Friday, July 24, 2009

Peter Orszag's political incorrectness

This morning's Wall Street Journal features an article by Laura Meckler entitled "Obama's Health Expert Gets Political". In it Ms. Meckler describes Orszag's foray into the heated Congressional debates about reigning in healthcare costs. Among other measures proposed by Orszag is the expansion of powers of the Medicare Payment Advisory Committee (MedPAC). In its current role MedPAC makes recommendations to the Congress, who can follow or ignore them. One example is the recommended $200 billion in cuts in the last year promptly ignored by our legislators.

Of course Members of Congress as well as such powerful regulators as the Department of Health and Human Services are opposed to the increase in MedPAC's powers. Why? Because for them power is a zero-sum game: MedPAC's increase will result in their decrement. But what does it mean for the consumer? Why should we trust Congress to promote efficiency? In fact I would argue that they see their jobs as maintaining the status quo -- would special interest groups be spending $40 million over 3 months or $1.4 million per day on lobbying efforts if these did not influence the legislators? For Congress, their political interests will always outweigh ours. And what about the DHHS? Well, if you consider that its components are such agencies as the FDA, who gets major funding from the manufacturers to review their products... Well, you get the picture, right? The status quo is working for them.

In comes the idea of a MedPAC with teeth: they make the recommendations and they have the power to carry them out. Of course all the special interests are trembling in their boots! Of course there is a swell of Orwellian rhetoric inciting panic among the uninitiated that the government will kill our grandmothers in the name of money! Come on, this is all disingenuous lies thrown at the public in hopes that we are idiots!

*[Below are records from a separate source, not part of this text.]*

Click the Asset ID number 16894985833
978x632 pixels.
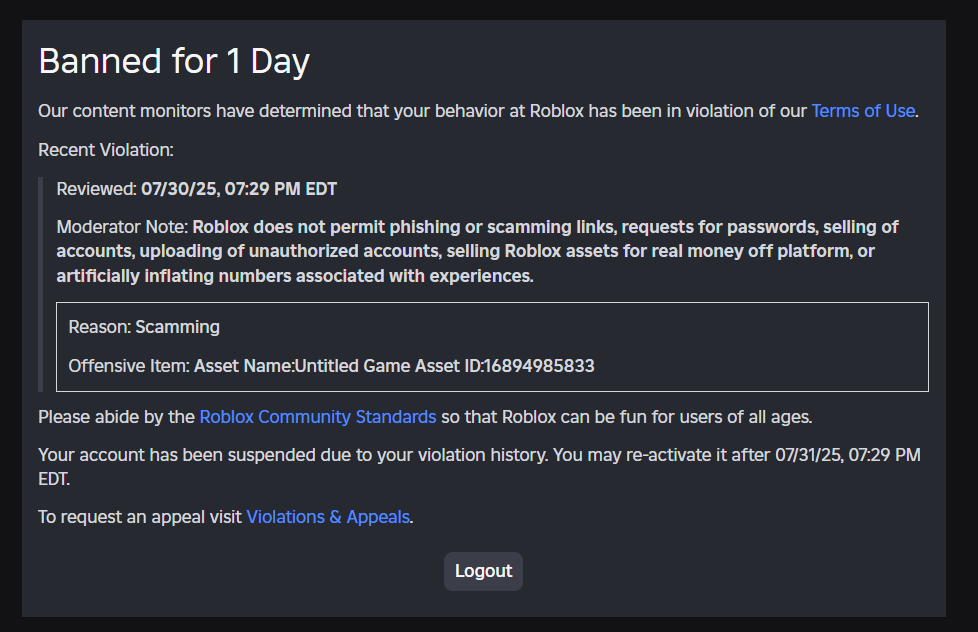539,366
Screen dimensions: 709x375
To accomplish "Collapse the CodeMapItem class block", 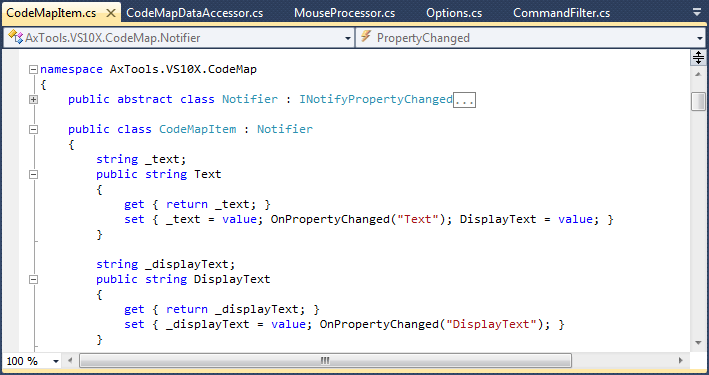I will pos(33,129).
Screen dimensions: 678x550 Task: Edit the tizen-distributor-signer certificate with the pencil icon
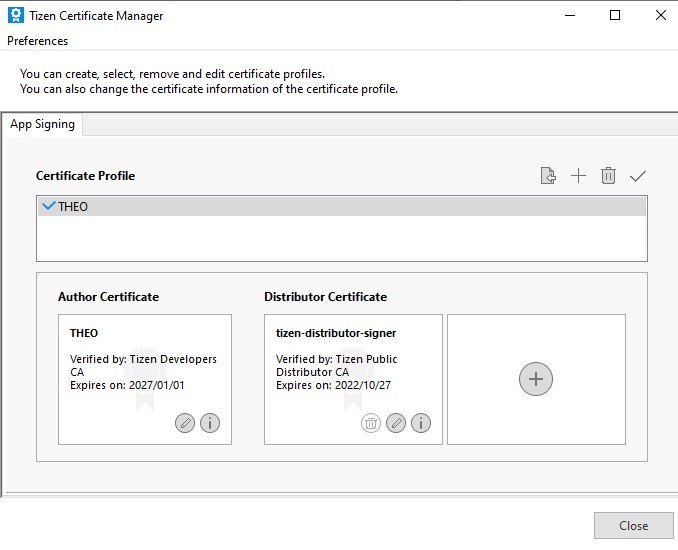[396, 423]
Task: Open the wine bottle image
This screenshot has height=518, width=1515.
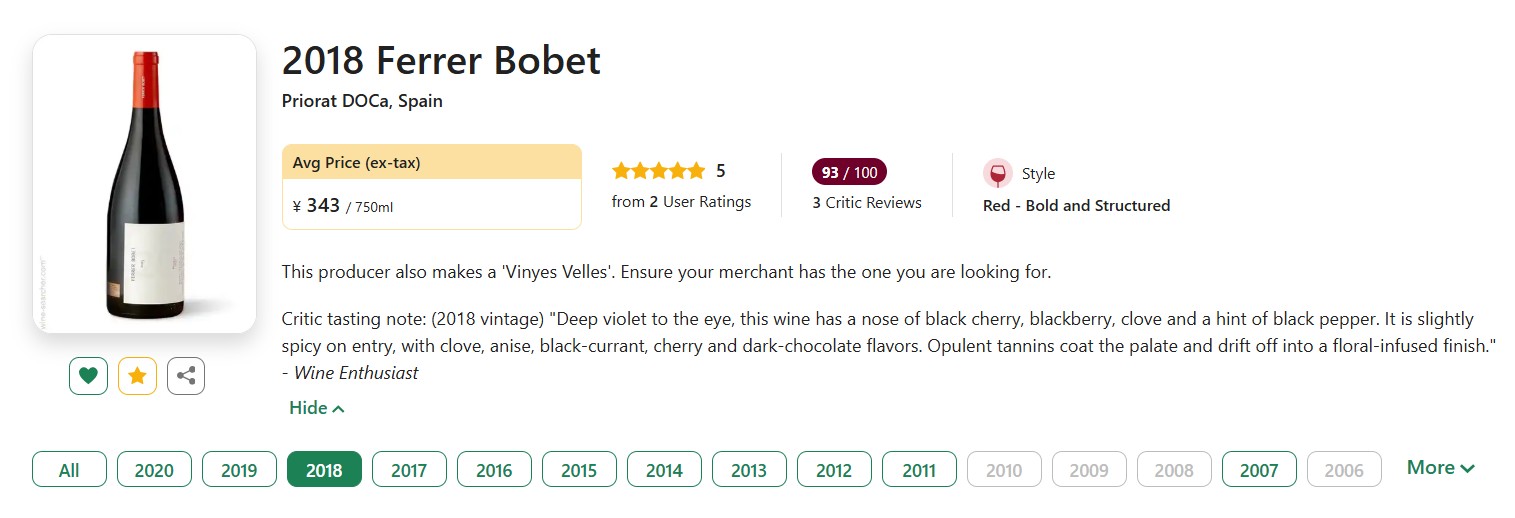Action: pos(145,184)
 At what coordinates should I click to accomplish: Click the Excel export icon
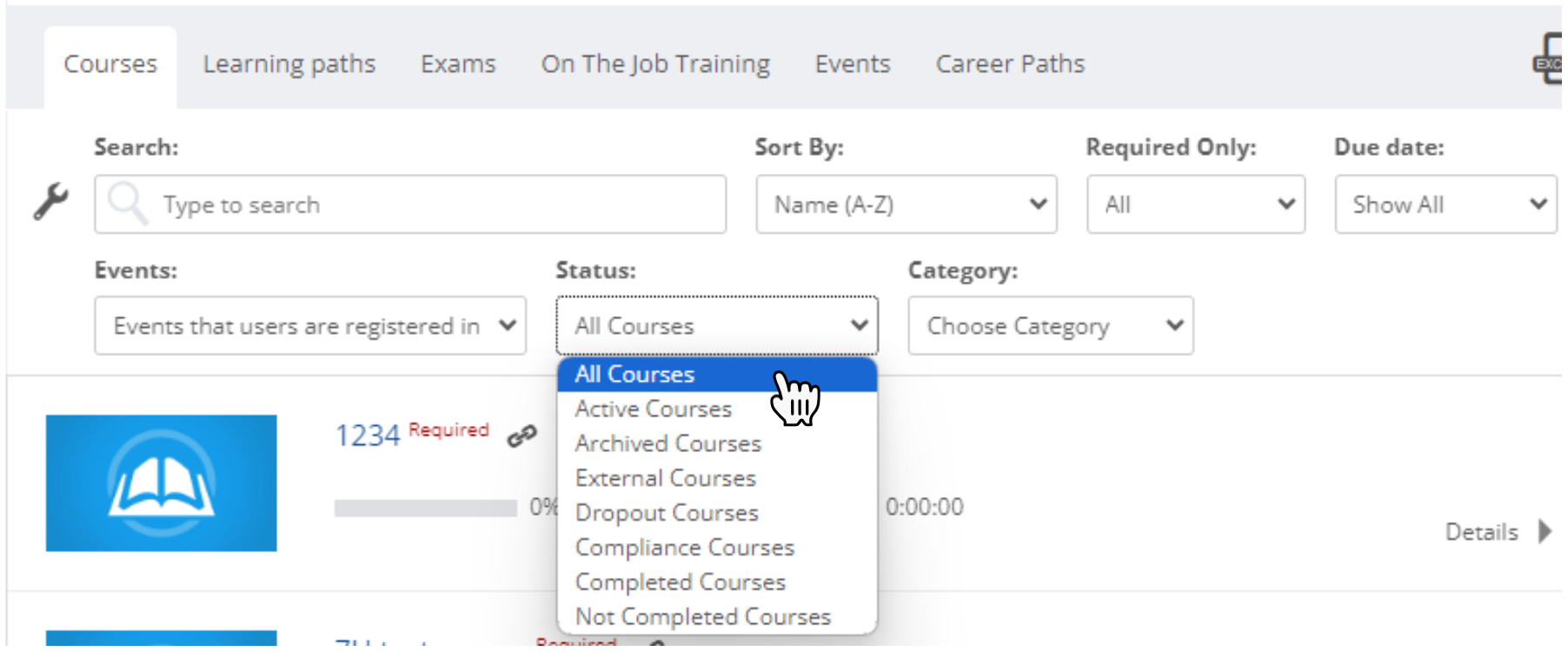coord(1549,58)
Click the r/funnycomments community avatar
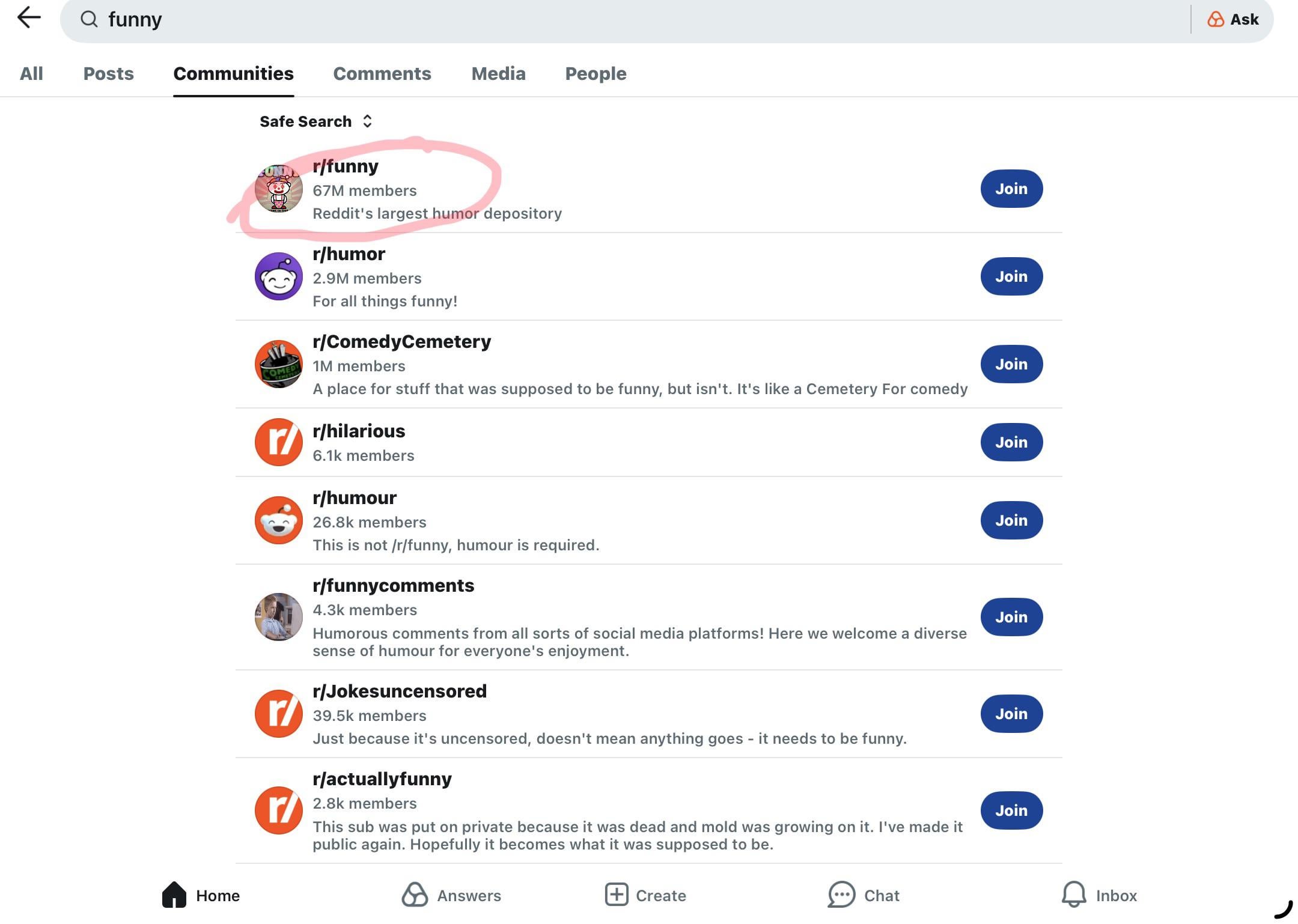This screenshot has height=924, width=1298. click(279, 617)
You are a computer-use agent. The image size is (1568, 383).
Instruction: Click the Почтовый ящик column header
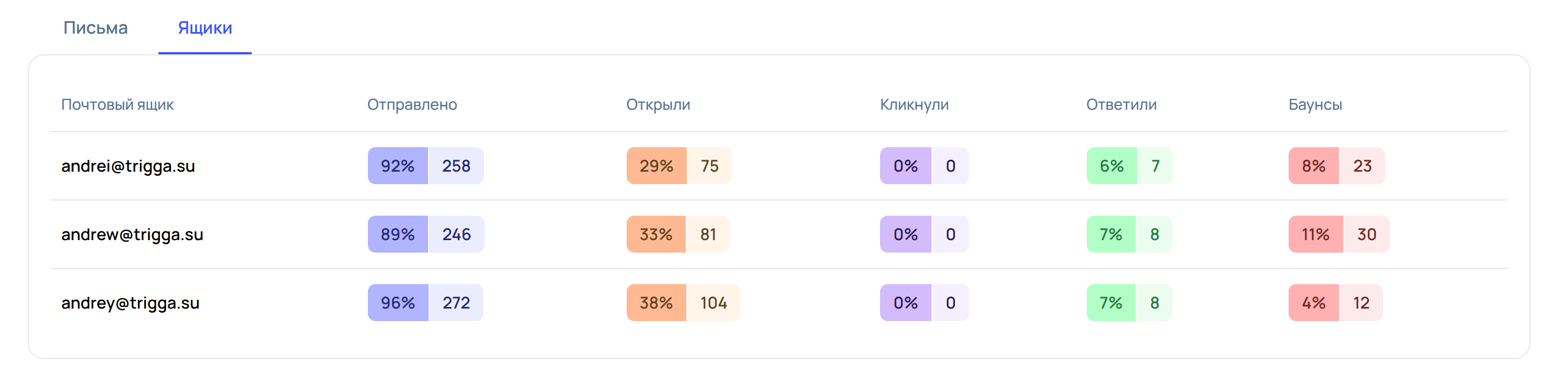[x=118, y=104]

Orszag's stance is not politically popular because there are some hard things that have to happen. We as investors and as consumers will need to tighten our belts to make this reform successful. The irony is that, whether or not the reform passes, the belts are getting tighter. How will we feel if this tightening, instead of providing efficient and accessible care for our fellow citizens, simply continues to subsidize the annual bonus of the $12-million insurance company CEO?